Mastering Web Scraping with Python Requests.

Surenjanath Singh
7 min readMar 14, 2023

--

Introduction

As we know, Python Requests is a powerful tool for web scraping/web harvesting, including handling cookies, headers, and sessions, as well as pagination and errors as show before in some of my articles. We can scrape our own data from the internet once it is allowed and legal. It’s legal once it is for the public, except for personal data. Today, I’m just going to give a quick rundown on mastering this technique ( Skill ).

Step 1: Handling HTTP Headers

My previous article Spotify downloader broke due to the missing header, which causes the server to deny my request to the hidden treasure ( data ). After passing the header, it opened that closed door and give me that reward I desired. So what is this header? Headers or HTTP Headers are additional pieces of information sent with HTTP requests and responses, such as user agent, content type, and encoding. Python Requests makes it easy to set and modify them. For Example :

import requests

# Set the headers
headers = {
'User-Agent': 'Mozilla/5.0 (Windows NT 10.0; Win64; x64) AppleWebKit/537.36 (KHTML, like Gecko) Chrome/58.0.3029.110 Safari/537.3'
}

# Send a GET request with headers
response = requests.get('https://www.someexample.com', headers=headers)
print(response.content)

This will send a GET request to the URL specified with the headers set in the request. Always remember the user agent is the most important variable when using headers. This basically fools the server that a browser or phone or even potato if you like sending a request. No server likes a bot or automated code coming towards it, this can cause DDoS if used in spam and cause a server to become laggy, that’s why some sites do not like this. See this to see the use case of the header : https://github.com/surenjanath/Spotify-Playlist-Download/

Step 2: Using Sessions

Using session, using session is great for when scraping websites that need you to log in or even to send POST data to the server. Using this would preserve the headers, cookies and even any authentication sessions that would be needed to browse through that specific website. It is not necessary for logging in websites only, some websites may be using the previous POST session to generate documents or tasks, using session is a great way to save previous GET/POST sessions that the now session needs. Here’s an example of this:

import requests

session = requests.Session()

# Login with a POST request
login_data = {
'username': 'username',
'password': 'password'
}
response = session.post('https://www.someexample.com/login', data=login_data)
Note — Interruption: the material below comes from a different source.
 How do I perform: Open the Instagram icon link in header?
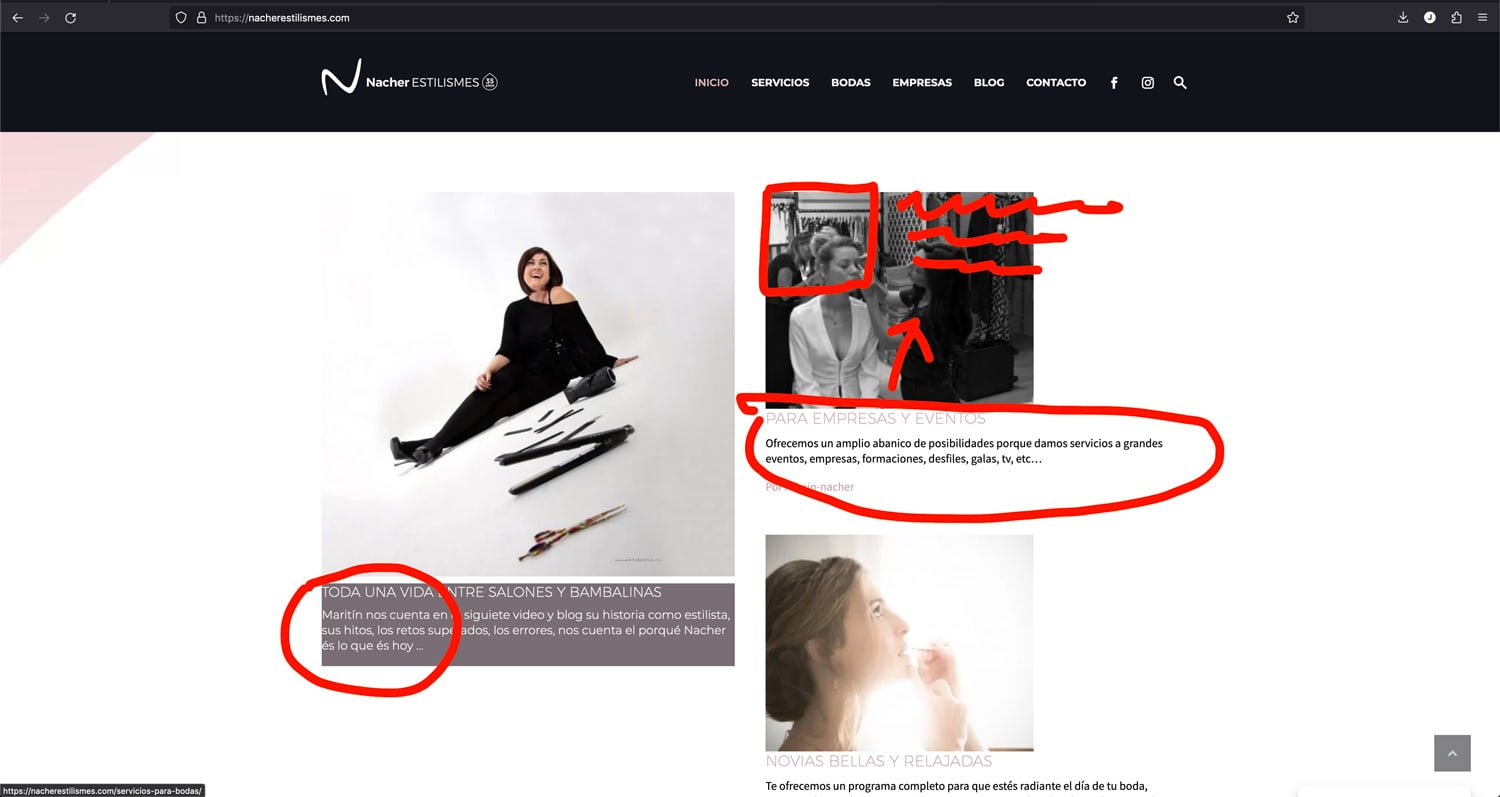[x=1148, y=83]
# Send another request with the session
response = session.get('https://www.someexamplemple.com/profile')
print(response.content)

This will log in to the website using a POST request with the login data provided, and then send another request with the session to the user’s profile page. This code is a great way to show the use case of using session

Step 3: Passing parameters such as params or data

Passing parameters such as params or data are sometimes crucial when using requests to scrape data, or in fact any website that needs data from the frontend of the website would need parameters. The GET method takes in what we would call params which sometimes you would see at the end of any web URL such as
Link = 'https://www.example.com/data?page={}'
The text in bold is what you would call parameters, this always comes after a question mark ( ? ) on a web URL. The POST method takes what you would call data, this is what you’d use to do processes such as write/create using the data that is captured in the front end. There are two ways we can pass the data.

  1. In the URL itself by putting a “?” at the ending of the URL
  2. Passing it via a dictionary

Here’s an example :

import requests

# Method 1 :
page = 14
url = f'https://www.example.com/data?page={page}'
response = session.get(url = url, headers=headers)

# Method 2 :
params = {
'page' : 14,
}

url = 'https://www.example.com/data'
response = session.get(url = url, params = params)

Same concept using POST method, but POST method only takes in a dictionary, would give a lot of errors when trying to use link on itself. Example

import requests

login_data = {
'username': 'username',
'password': 'password'
}
url = 'https://www.example.com/data/login'
response = session.post(url = url, data = login_data)

Do note that you cannot load a POST in your browser as the browser only sends GET requests, but you can load a GET URL from method 1 in GET method, meaning, you can https://www.example.com/data?page=15 load that URL link that you’ve built in the browser.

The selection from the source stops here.